**** INFORMATION PROVIDED
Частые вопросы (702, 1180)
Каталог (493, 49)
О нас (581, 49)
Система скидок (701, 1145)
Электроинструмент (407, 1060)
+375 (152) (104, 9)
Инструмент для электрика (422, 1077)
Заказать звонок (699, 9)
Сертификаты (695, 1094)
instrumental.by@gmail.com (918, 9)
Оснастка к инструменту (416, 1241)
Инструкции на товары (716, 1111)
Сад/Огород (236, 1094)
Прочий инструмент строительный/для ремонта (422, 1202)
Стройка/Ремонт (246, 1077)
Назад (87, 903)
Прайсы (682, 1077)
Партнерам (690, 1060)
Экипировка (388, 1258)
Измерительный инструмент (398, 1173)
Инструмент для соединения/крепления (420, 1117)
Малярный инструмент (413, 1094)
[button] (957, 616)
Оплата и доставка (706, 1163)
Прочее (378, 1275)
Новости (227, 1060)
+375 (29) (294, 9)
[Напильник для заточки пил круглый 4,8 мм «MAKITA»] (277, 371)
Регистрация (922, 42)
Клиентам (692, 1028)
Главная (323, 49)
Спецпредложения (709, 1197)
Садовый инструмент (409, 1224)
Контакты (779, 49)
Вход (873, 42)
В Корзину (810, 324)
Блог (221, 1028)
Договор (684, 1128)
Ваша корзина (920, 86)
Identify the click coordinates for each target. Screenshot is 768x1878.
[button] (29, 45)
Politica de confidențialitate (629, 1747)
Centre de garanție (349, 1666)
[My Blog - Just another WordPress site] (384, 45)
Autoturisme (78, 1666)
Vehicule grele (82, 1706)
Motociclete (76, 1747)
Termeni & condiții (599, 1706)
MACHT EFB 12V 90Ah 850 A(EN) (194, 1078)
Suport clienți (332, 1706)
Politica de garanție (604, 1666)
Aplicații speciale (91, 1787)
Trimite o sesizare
********
DIRECTIONS:
Please retype, with no changes, the lines that run from the first line of the entries to the line with "Сад/Огород (236, 1094)", both ends included.

SOLUTION TO THE PROBLEM:
Частые вопросы (702, 1180)
Каталог (493, 49)
О нас (581, 49)
Система скидок (701, 1145)
Электроинструмент (407, 1060)
+375 (152) (104, 9)
Инструмент для электрика (422, 1077)
Заказать звонок (699, 9)
Сертификаты (695, 1094)
instrumental.by@gmail.com (918, 9)
Оснастка к инструменту (416, 1241)
Инструкции на товары (716, 1111)
Сад/Огород (236, 1094)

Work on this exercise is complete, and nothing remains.